- _PROBLEMS AND TASKS_
**a)** Copy everything in the grant writing post from "As consultants, grant" down to "an existing proposal." word for word.
**b)** Answer these about the grant writing post:
(i) What two other names does it give for flat fees?
(ii) What skills do grant writers market to potential clients as consultants?
(iii) Compared with those who created an existing proposal, what can consultants bring to review-and-revise work?

BEGIN PASSAGE PROVIDED

Skip navigation

This is another one of an ongoing series of posts on Grant Writing as a Career. It discusses proposal review and editing fees. Earlier posts discussed hourly fees and flat fees (also called per-proposal fees or per-project fees), and consultant retainer fees and prospect research fees.


Proposal Reviews and Critiques:

As consultants, grant writers market their research and technical writing skills to potential clients. Although egregious exceptions may occur, their skills as writers and researchers are supposed to lend a competitive edge to proposals as instruments of solicitation and persuasion.


Sometimes clients may already have the rudiments of a proposal at hand. They may desire only a third-party critique of a proposal that they have already started or which has failed to win funding and for which no reviewers’ comments exist. Consultants may serve such review-and-revise functions with more detachment than those who created an existing proposal.

END PASSAGE PROVIDED
BEGIN RECORD LIST

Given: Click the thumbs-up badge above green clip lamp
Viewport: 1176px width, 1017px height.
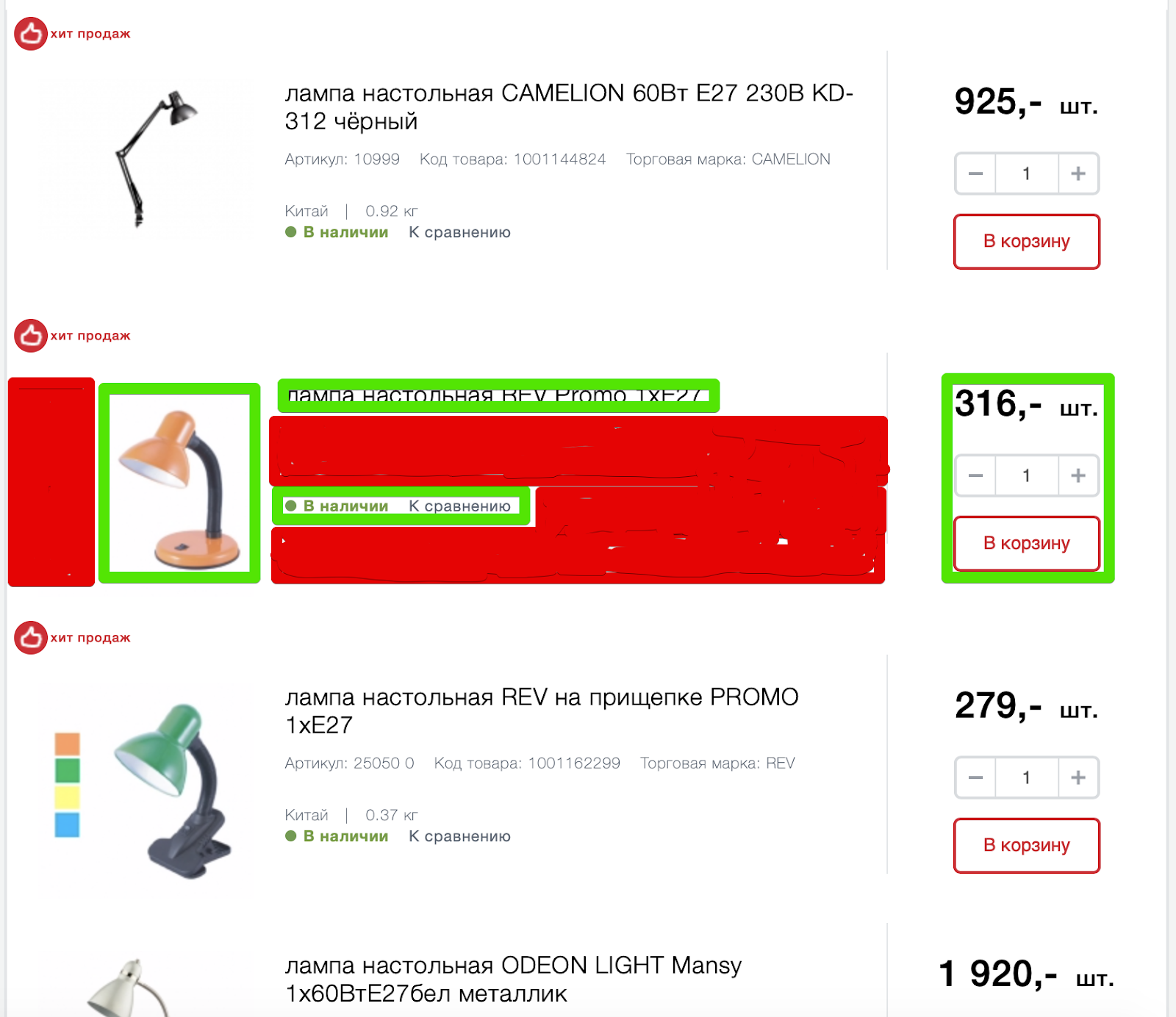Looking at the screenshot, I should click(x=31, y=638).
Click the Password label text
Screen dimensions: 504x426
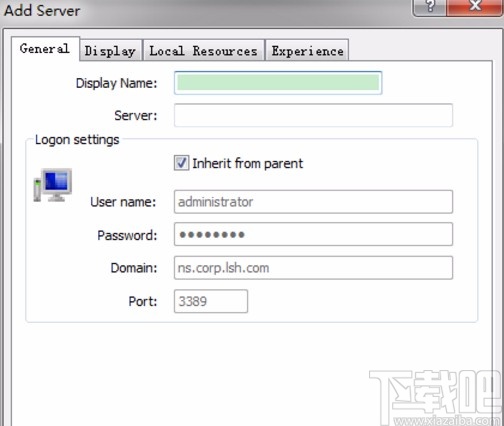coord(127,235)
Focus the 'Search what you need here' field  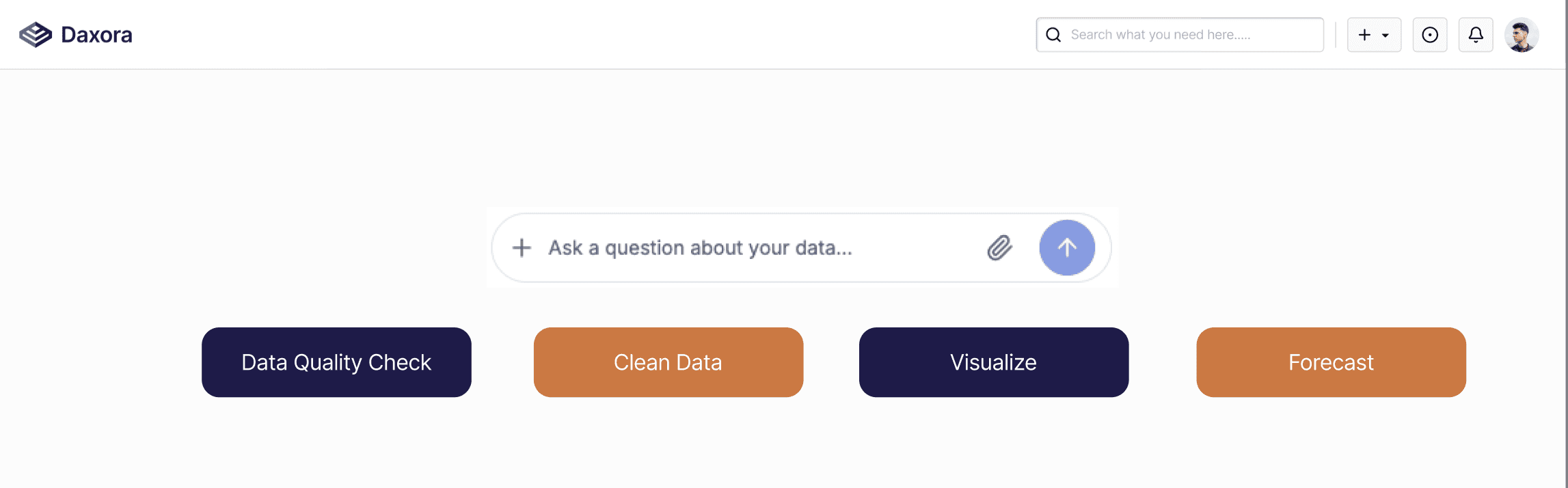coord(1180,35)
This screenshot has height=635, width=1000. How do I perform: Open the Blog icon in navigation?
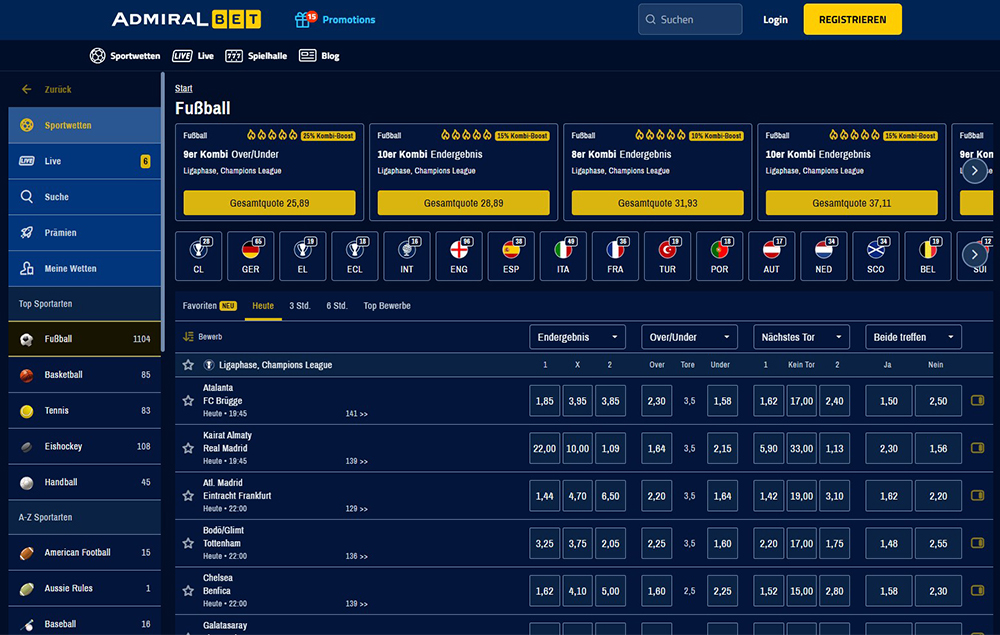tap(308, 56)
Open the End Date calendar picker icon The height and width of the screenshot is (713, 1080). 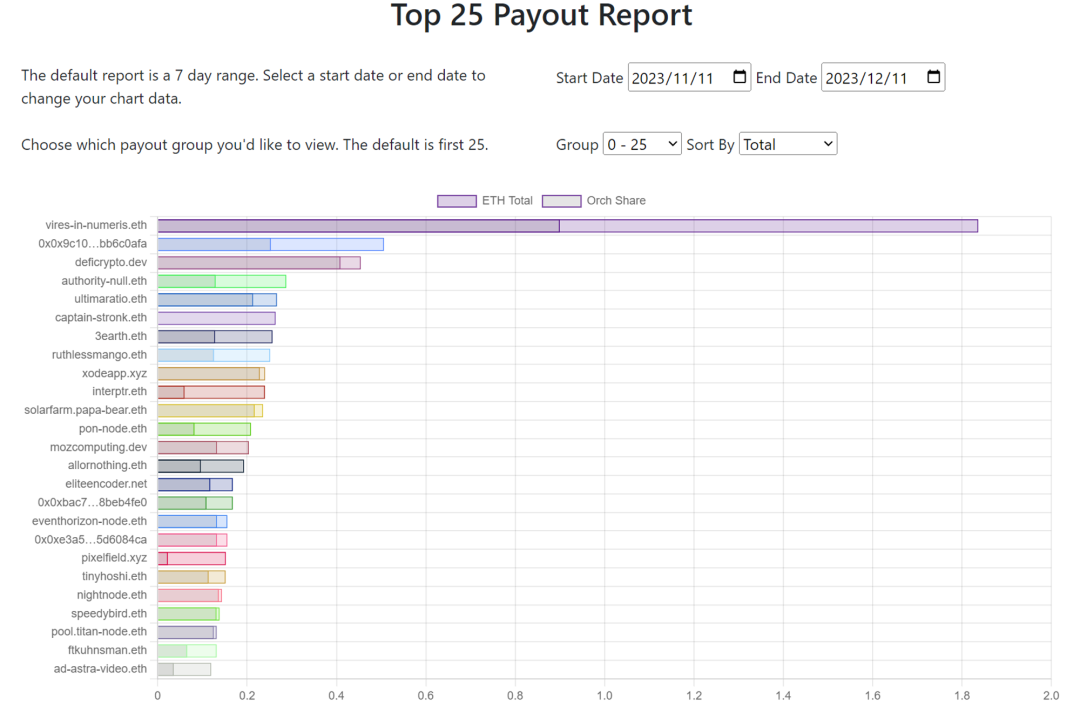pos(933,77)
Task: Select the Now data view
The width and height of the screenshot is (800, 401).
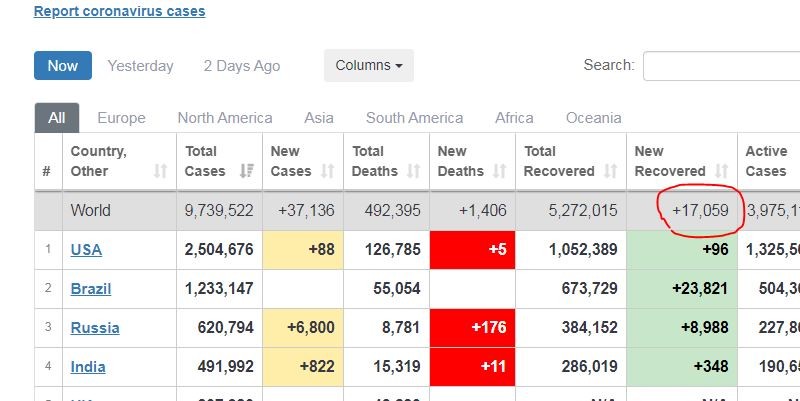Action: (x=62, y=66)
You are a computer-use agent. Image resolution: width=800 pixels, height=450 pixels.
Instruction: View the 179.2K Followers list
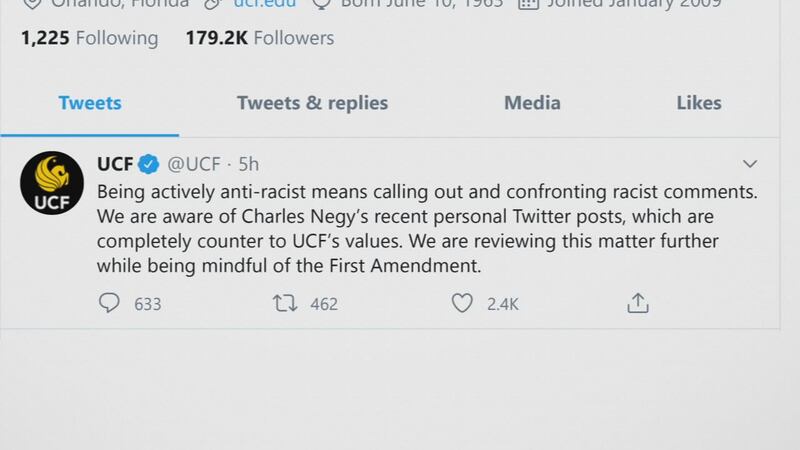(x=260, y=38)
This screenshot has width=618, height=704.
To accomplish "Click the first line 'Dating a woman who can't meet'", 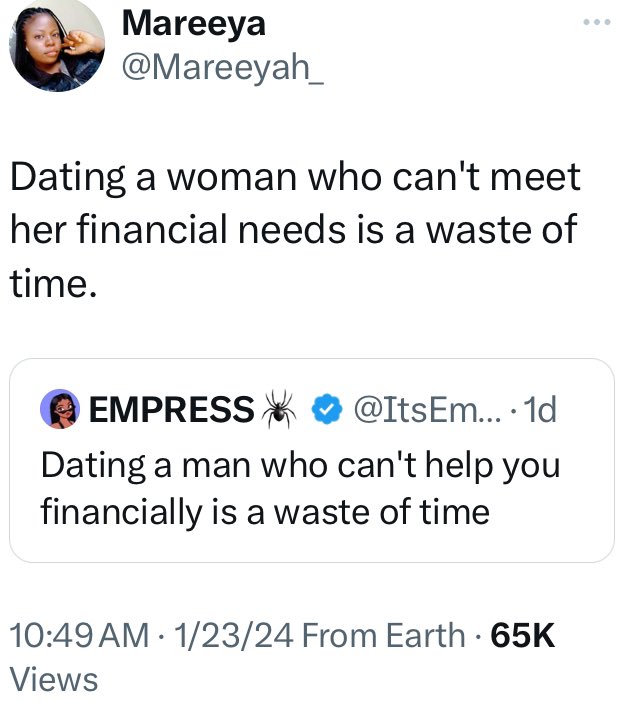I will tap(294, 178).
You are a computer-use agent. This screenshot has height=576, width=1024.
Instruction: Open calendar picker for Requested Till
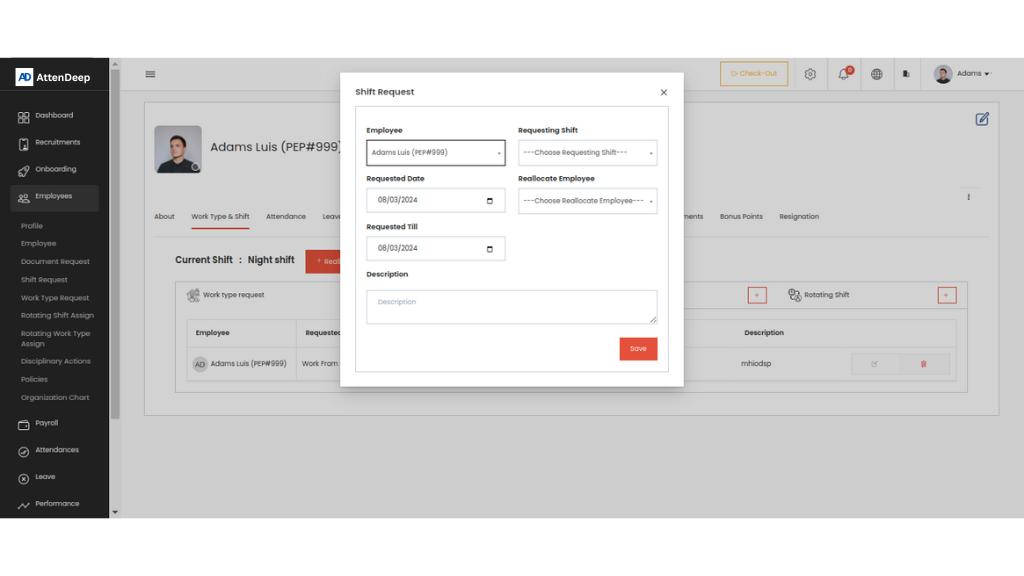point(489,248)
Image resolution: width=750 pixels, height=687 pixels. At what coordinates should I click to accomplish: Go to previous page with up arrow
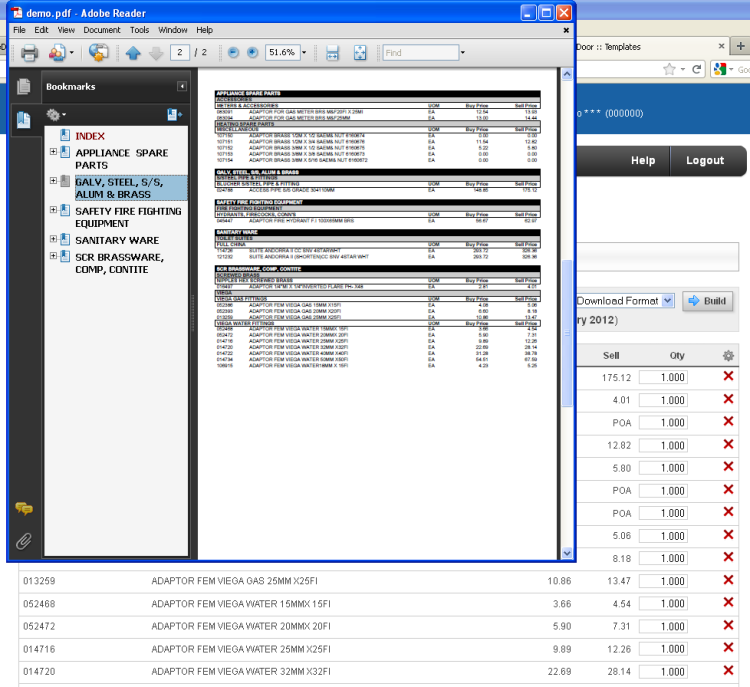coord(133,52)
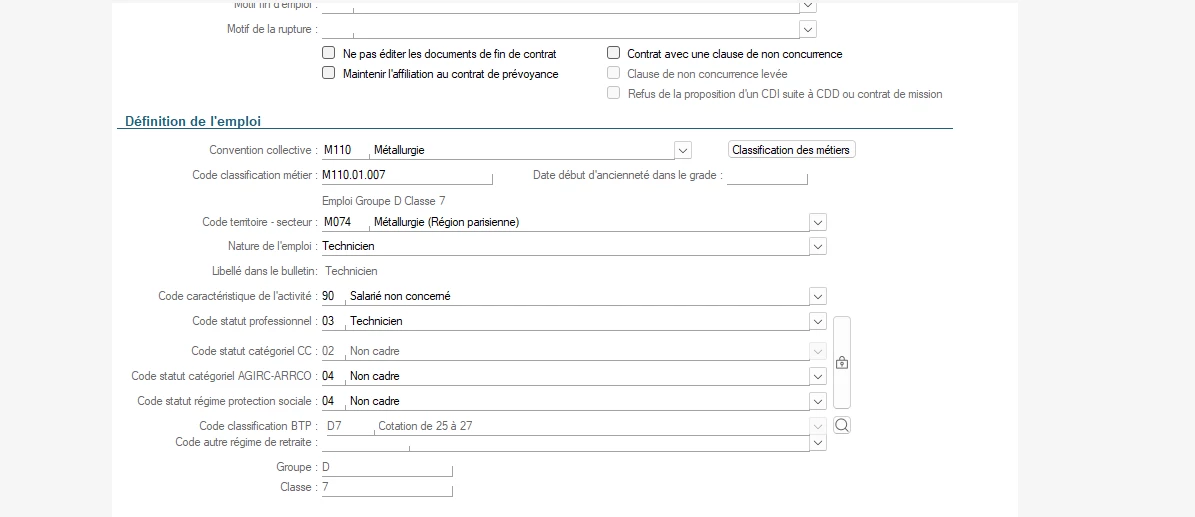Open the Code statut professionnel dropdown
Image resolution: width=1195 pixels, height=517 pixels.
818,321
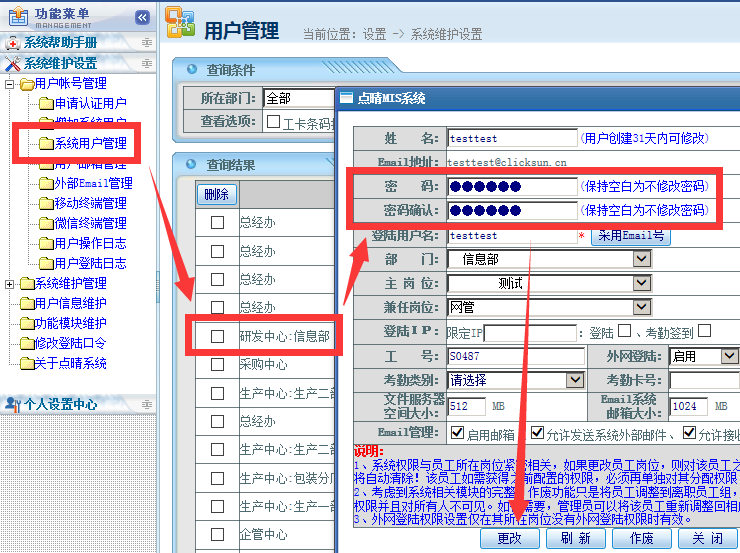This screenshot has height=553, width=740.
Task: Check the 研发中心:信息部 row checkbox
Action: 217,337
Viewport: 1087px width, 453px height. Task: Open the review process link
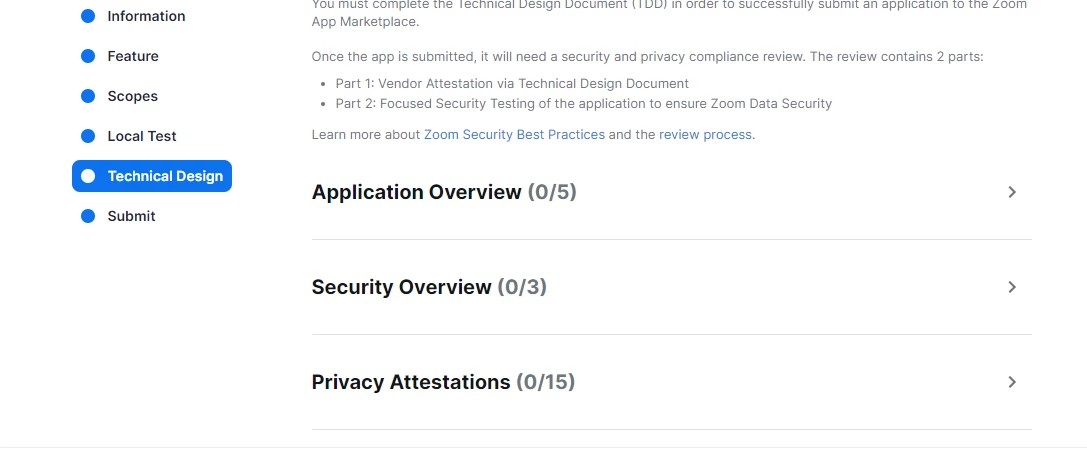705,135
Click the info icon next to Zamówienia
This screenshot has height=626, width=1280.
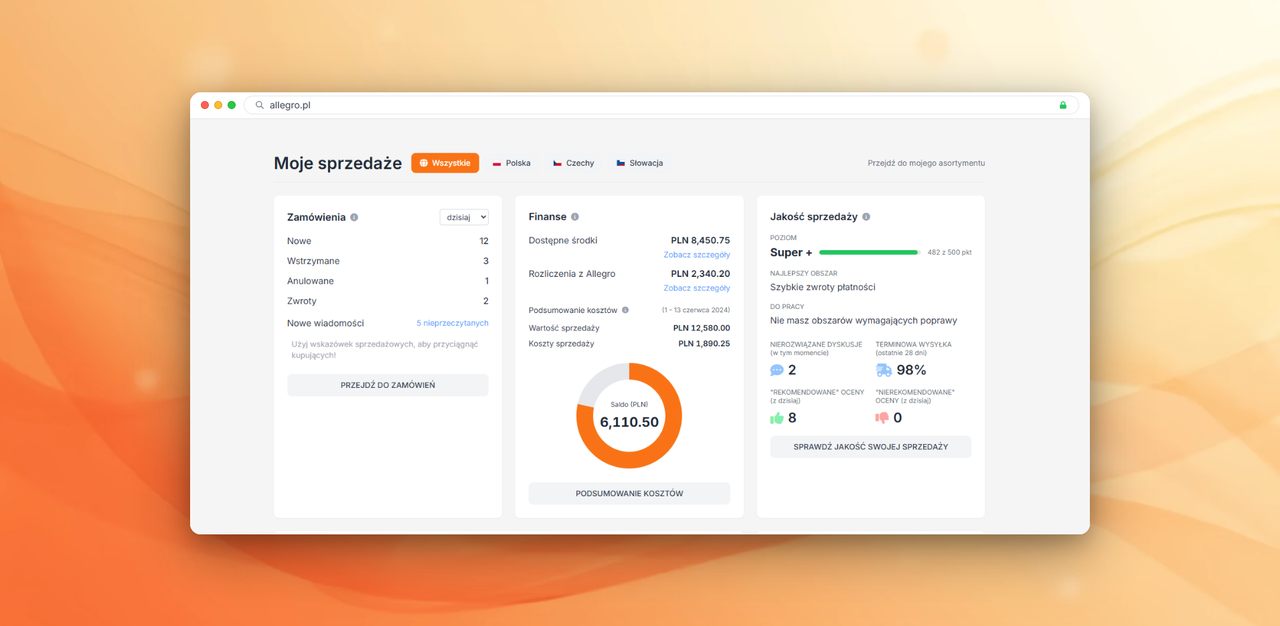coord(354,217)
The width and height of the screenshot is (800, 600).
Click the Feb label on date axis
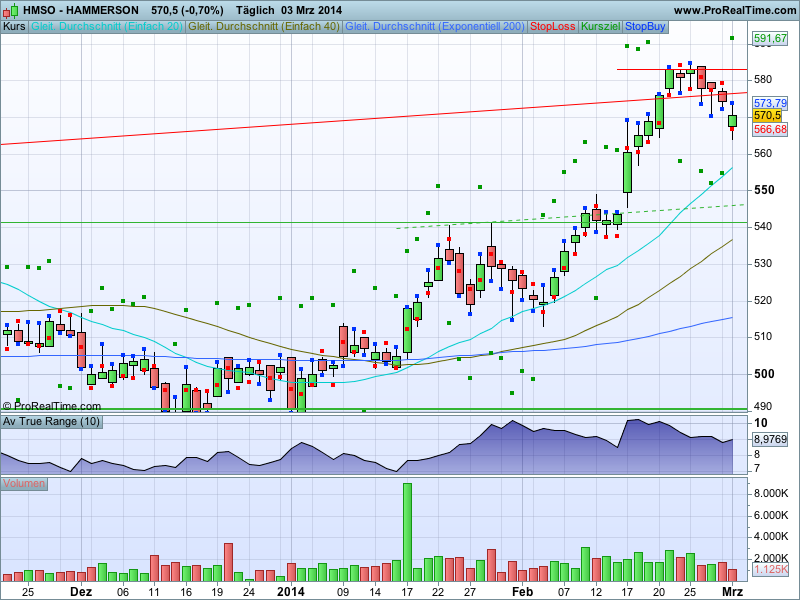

END RECORD LIST

- _RESULTS FOR THE EXERCISE_
**a)**
As consultants, grant writers market their research and technical writing skills to potential clients. Although egregious exceptions may occur, their skills as writers and researchers are supposed to lend a competitive edge to proposals as instruments of solicitation and persuasion.


Sometimes clients may already have the rudiments of a proposal at hand. They may desire only a third-party critique of a proposal that they have already started or which has failed to win funding and for which no reviewers’ comments exist. Consultants may serve such review-and-revise functions with more detachment than those who created an existing proposal.

**b)**
(i) Per-proposal fees and per-project fees.
(ii) Their research and technical writing skills.
(iii) More detachment.